(Stored records)

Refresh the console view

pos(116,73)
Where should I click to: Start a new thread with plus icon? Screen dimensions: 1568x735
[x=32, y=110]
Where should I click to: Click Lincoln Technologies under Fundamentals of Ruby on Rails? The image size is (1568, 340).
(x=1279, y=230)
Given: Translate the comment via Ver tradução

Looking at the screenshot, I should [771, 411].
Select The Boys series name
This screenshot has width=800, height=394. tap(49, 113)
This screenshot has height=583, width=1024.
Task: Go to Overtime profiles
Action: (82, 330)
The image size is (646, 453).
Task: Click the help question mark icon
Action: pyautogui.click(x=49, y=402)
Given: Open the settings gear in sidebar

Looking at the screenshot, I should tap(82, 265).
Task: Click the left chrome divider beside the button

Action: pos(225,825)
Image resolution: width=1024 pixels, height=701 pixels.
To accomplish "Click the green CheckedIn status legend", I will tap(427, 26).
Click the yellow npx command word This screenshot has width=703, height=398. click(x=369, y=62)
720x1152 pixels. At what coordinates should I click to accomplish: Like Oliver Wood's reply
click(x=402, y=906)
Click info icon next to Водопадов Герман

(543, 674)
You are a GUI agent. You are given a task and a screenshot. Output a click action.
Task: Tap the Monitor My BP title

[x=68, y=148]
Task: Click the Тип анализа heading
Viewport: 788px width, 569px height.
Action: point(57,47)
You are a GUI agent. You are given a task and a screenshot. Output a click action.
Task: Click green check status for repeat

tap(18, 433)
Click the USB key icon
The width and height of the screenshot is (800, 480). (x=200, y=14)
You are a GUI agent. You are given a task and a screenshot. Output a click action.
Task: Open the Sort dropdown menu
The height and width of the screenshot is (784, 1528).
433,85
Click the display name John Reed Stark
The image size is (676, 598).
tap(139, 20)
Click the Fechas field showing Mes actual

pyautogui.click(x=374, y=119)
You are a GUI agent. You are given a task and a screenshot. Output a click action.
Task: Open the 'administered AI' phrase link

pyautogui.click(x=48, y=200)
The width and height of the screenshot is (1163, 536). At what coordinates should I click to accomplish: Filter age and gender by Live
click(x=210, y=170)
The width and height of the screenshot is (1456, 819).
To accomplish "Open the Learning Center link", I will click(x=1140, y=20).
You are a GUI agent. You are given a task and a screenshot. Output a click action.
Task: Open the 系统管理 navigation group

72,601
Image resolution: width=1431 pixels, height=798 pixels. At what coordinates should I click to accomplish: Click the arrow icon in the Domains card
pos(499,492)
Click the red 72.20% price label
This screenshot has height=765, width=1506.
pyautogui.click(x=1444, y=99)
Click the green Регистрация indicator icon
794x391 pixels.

REQUIRED ACTION
Output all of the data again. Match it exactly.

OUTPUT OF THE EXERCISE
Refresh the console view

pos(116,73)
Where should I click to: Start a new thread with plus icon? Screen dimensions: 1568x735
[x=32, y=110]
Where should I click to: Click Lincoln Technologies under Fundamentals of Ruby on Rails? The image size is (1568, 340).
(x=1279, y=230)
Given: Translate the comment via Ver tradução

Looking at the screenshot, I should [771, 411].
Select The Boys series name
This screenshot has width=800, height=394. tap(49, 113)
This screenshot has height=583, width=1024.
Task: Go to Overtime profiles
Action: (82, 330)
The image size is (646, 453).
Task: Click the help question mark icon
Action: pyautogui.click(x=49, y=402)
Given: Open the settings gear in sidebar

Looking at the screenshot, I should tap(82, 265).
Task: Click the left chrome divider beside the button

Action: pos(225,825)
Image resolution: width=1024 pixels, height=701 pixels.
To accomplish "Click the green CheckedIn status legend", I will tap(427, 26).
Click the yellow npx command word This screenshot has width=703, height=398. click(x=369, y=62)
720x1152 pixels. At what coordinates should I click to accomplish: Like Oliver Wood's reply
click(x=402, y=906)
Click info icon next to Водопадов Герман

(543, 674)
You are a GUI agent. You are given a task and a screenshot. Output a click action.
Task: Tap the Monitor My BP title

[x=68, y=148]
Task: Click the Тип анализа heading
Viewport: 788px width, 569px height.
Action: point(57,47)
You are a GUI agent. You are given a task and a screenshot. Output a click action.
Task: Click green check status for repeat

tap(18, 433)
Click the USB key icon
The width and height of the screenshot is (800, 480). (x=200, y=14)
You are a GUI agent. You are given a task and a screenshot. Output a click action.
Task: Open the Sort dropdown menu
The height and width of the screenshot is (784, 1528).
433,85
Click the display name John Reed Stark
The image size is (676, 598).
tap(139, 20)
Click the Fechas field showing Mes actual

pyautogui.click(x=374, y=119)
You are a GUI agent. You are given a task and a screenshot. Output a click action.
Task: Open the 'administered AI' phrase link

pyautogui.click(x=48, y=200)
The width and height of the screenshot is (1163, 536). At what coordinates should I click to accomplish: Filter age and gender by Live
click(x=210, y=170)
The width and height of the screenshot is (1456, 819).
To accomplish "Open the Learning Center link", I will click(x=1140, y=20).
You are a GUI agent. You are given a task and a screenshot. Output a click action.
Task: Open the 系统管理 navigation group

72,601
Image resolution: width=1431 pixels, height=798 pixels. At what coordinates should I click to accomplish: Click the arrow icon in the Domains card
pos(499,492)
Click the red 72.20% price label
This screenshot has height=765, width=1506.
pyautogui.click(x=1444, y=99)
Click the green Регистрация indicator icon
794x391 pixels.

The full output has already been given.